Firstly, because we’ll see whether the members can jump over their own shadows and opt for the only solution to the crisis: a central government in Brussels.
Secondly, it’s interesting, for a strange reason: In times like these one needs the cleverest heads around the table. Unfortunately, Germany, the EU’s biggest country, has Wolfgang Schäuble at the helm, and the majority of voters do not realize that he’s not good enough for the situation – that he is part of the problem, not the solution.
So, we’ve arrived at the point now where the EU politicians have grasped that the crisis cannot be solved by throwing money alone at it. It also needs money. But, most of all, it needs a rethink of the EU as a project.
Should the EU become one, or should everyone (or some) go their own way, and the dream of a single economic and political entity be canned?

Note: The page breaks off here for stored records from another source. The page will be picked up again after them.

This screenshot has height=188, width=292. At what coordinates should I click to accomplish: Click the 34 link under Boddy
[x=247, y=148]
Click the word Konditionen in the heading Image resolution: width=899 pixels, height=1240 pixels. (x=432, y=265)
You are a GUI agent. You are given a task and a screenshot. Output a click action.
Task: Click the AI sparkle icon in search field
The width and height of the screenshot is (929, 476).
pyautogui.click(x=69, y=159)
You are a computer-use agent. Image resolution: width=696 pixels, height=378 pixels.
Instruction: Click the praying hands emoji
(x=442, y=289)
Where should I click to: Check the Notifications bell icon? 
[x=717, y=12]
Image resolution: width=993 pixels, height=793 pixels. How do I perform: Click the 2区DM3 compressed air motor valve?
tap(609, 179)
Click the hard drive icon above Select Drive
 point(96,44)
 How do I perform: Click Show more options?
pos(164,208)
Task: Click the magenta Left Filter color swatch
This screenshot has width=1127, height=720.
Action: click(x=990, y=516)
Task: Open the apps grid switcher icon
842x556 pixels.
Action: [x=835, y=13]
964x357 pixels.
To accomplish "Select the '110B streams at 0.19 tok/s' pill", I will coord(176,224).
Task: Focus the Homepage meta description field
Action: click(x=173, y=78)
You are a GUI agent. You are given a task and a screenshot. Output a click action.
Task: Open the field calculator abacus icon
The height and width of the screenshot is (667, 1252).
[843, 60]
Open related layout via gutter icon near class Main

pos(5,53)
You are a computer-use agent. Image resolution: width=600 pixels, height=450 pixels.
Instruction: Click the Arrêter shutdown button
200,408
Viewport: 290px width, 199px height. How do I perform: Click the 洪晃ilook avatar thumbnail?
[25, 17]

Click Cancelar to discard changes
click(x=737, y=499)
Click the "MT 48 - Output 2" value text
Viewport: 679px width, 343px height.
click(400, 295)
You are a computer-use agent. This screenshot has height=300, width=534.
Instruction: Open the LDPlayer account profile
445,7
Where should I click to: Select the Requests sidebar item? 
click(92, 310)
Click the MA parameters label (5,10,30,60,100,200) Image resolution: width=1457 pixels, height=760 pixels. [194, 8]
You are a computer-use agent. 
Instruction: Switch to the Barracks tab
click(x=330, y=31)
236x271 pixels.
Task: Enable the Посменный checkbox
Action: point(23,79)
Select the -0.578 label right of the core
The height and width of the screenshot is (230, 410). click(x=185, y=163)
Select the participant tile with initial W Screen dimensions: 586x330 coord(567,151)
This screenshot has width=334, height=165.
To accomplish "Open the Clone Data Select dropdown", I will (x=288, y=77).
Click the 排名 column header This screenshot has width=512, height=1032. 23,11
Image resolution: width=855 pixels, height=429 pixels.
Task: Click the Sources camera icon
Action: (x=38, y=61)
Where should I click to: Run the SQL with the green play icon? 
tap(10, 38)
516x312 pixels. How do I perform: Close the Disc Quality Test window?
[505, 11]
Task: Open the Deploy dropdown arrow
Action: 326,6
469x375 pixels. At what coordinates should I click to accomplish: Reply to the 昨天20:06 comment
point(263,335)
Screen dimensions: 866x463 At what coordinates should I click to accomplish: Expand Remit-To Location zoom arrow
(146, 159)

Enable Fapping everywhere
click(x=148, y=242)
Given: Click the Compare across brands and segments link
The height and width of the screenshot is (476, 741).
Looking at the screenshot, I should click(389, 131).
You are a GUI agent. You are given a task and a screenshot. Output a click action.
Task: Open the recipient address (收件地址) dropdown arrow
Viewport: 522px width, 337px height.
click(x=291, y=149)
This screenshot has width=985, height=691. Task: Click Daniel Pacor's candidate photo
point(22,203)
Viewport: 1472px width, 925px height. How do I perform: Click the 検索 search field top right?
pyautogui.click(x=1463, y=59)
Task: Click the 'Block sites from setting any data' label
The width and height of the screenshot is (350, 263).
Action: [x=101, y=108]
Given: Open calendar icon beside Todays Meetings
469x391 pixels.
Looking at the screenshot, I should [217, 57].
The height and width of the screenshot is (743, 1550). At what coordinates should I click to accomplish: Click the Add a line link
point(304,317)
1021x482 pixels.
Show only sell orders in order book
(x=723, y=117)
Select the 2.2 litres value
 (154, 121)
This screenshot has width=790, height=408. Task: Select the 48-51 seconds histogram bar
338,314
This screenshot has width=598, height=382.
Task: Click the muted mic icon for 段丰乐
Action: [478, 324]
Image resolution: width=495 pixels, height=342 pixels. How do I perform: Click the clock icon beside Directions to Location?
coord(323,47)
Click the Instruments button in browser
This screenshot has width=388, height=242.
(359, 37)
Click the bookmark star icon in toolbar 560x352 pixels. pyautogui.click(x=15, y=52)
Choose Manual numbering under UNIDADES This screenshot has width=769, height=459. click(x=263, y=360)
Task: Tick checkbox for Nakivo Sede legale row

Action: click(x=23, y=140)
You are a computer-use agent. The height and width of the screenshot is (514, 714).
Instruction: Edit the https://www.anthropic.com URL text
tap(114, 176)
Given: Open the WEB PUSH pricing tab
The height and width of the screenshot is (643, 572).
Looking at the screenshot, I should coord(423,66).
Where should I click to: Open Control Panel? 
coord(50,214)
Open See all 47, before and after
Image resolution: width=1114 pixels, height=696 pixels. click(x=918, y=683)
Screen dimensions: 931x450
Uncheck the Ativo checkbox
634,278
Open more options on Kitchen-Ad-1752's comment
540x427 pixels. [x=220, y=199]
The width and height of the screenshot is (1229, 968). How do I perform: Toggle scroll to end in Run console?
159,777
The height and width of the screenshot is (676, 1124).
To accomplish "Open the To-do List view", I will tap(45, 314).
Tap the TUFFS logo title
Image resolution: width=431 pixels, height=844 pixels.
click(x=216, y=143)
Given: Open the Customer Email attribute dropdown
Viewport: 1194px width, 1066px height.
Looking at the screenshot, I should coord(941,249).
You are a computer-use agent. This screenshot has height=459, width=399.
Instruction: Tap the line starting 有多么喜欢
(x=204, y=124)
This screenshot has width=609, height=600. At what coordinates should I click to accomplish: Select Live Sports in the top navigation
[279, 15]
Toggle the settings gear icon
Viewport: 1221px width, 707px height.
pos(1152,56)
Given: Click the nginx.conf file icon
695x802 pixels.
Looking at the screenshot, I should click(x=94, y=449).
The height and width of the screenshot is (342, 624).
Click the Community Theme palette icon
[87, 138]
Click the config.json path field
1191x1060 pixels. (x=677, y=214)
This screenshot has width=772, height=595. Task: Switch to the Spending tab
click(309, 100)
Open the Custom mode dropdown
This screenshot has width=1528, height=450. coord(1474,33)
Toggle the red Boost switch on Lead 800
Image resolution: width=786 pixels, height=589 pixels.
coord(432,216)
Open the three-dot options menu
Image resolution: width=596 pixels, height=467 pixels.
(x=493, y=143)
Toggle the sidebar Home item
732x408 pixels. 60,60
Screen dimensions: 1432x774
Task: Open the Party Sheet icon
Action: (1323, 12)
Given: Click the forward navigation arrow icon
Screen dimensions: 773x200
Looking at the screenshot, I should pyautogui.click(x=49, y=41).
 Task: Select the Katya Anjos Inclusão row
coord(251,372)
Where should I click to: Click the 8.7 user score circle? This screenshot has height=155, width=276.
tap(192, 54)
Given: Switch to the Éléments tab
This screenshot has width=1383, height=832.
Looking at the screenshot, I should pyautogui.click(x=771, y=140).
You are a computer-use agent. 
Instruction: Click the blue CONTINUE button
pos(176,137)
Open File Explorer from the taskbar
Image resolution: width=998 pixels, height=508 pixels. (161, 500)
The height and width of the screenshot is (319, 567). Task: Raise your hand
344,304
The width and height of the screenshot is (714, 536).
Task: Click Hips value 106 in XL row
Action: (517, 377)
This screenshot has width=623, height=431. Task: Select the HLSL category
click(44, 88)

Let’s hope this question can somehow be answered relatively quickly. Otherwise, the Club Med countries will fall victim to political instability, and threaten to become ungovernable. Then we will be at the point which I made in the weeks after Lehman Brothers went bankrupt in 2008 – that the greed of bankers might still bring the free market idea to a fall (here).
The economist Nouriel Roubini warned in today’s Financial Times Deutschland (FTD) the EU is on the edge of a complete implosion and depression of 1930s dimension. The stakes are high. Big decisions must be made in these days.
And Schäuble? He spends his days fiddling with a new tax called financial transaction tax.